──────── Фрагмент текста

Скорее всего, если бы Ремнику удалось с ним встретиться, он увидел бы дряхлого благодушного старичка, живущего в мире своих грез. Когда в 1960-х годах Светлана Аллилуева эмигрировала в США через Индию и написала свои мемуары, она нарисовала Сталина таким, каким он был "внутри" - любящим отцом и заботливым вождем; приписываемые же ему массовые убийства были совершены его злыми соратниками, в основном Берией. Позднее сын Берии написал биографию, в которой его отец представал добрым семьянином, просто исполнявшим приказы Сталина и втайне старавшимся минимизировать вред. Сын Маленкова рассказал свою историю, описав своего отца как честного трудягу, всегда боявшегося за свою жизнь. Ханна Арендт была права: эти фигуры не были персонификациями возвышенно-байроновского, демонического зла: разрыв между их интимным опытом и ужасом их действий был огромным. Опыт нашей внутренней жизни, история, которую мы рассказываем о себе самих, чтобы объяснить, что мы делаем, является ложью - истина же лежит вовне, в том, что мы делаем.
Наивное этическое сознание никогда не перестает удивляться тому, как одни и те же люди, которые творят ужасное насилие над своими врагами, могут проявлять человеческое участие и нежную заботу о членах своей собственной группы. Не странно ли, что один и тот же немецкий солдат, который убивал невинное гражданское население, ради своих соратников готов был пожертвовать жизнью? Что командир, отдавший приказ расстрелять заложников, тем же вечером может написать своей семье письмо, полное искренней любви? Это ограничение нашей этической заботы узким кругом, как кажется, вступает в противоречие с нашим непосредственным пониманием того, что все мы люди с одними надеждами, страхами и болью, и потому вправе требовать одинакового уважения и достоинства. Следовательно, те, кто ограничивает круг своей этической заботы, непоследовательны и даже "лицемерны". Пользуясь хабермасовской терминологией, они оказываются в ситуации прагматического противоречия, нарушая этические нормы, которые поддерживают их собственную речевую общность. Отказ в одних и тех же базовых этических правах тем, кто не принадлежит к нашему сообществу, не является чем-то свойственным человеку. Это противоречит нашим естественным этическим наклонностям. Это сопряжено с грубым подавлением и самообманом.

────────────────

## Задание A
Оформите все строки списка как таблицу Markdown со столбцами «№» и «Строка», пустые строки не включайте.
Фрагмент текста и список никак между собой не связаны.

──────── Исходные данные

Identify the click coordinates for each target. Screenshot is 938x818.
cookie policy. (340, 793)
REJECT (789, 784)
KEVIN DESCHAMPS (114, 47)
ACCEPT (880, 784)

────────────────

## Задание B
Назовите всех людей, которые упомянуты по имени или фамилии в первом абзаце фрагмента текста. Фамилии, превращённые в прилагательные, не учитывайте.

## Ответ A
| № | Строка |
|---|---|
| 1 | Identify the click coordinates for each target. Screenshot is 938x818. |
| 2 | cookie policy. (340, 793) |
| 3 | REJECT (789, 784) |
| 4 | KEVIN DESCHAMPS (114, 47) |
| 5 | ACCEPT (880, 784) |

## Ответ B
- Ремник
- Светлана Аллилуева
- Сталин
- Берия
- Маленков
- Ханна Арендт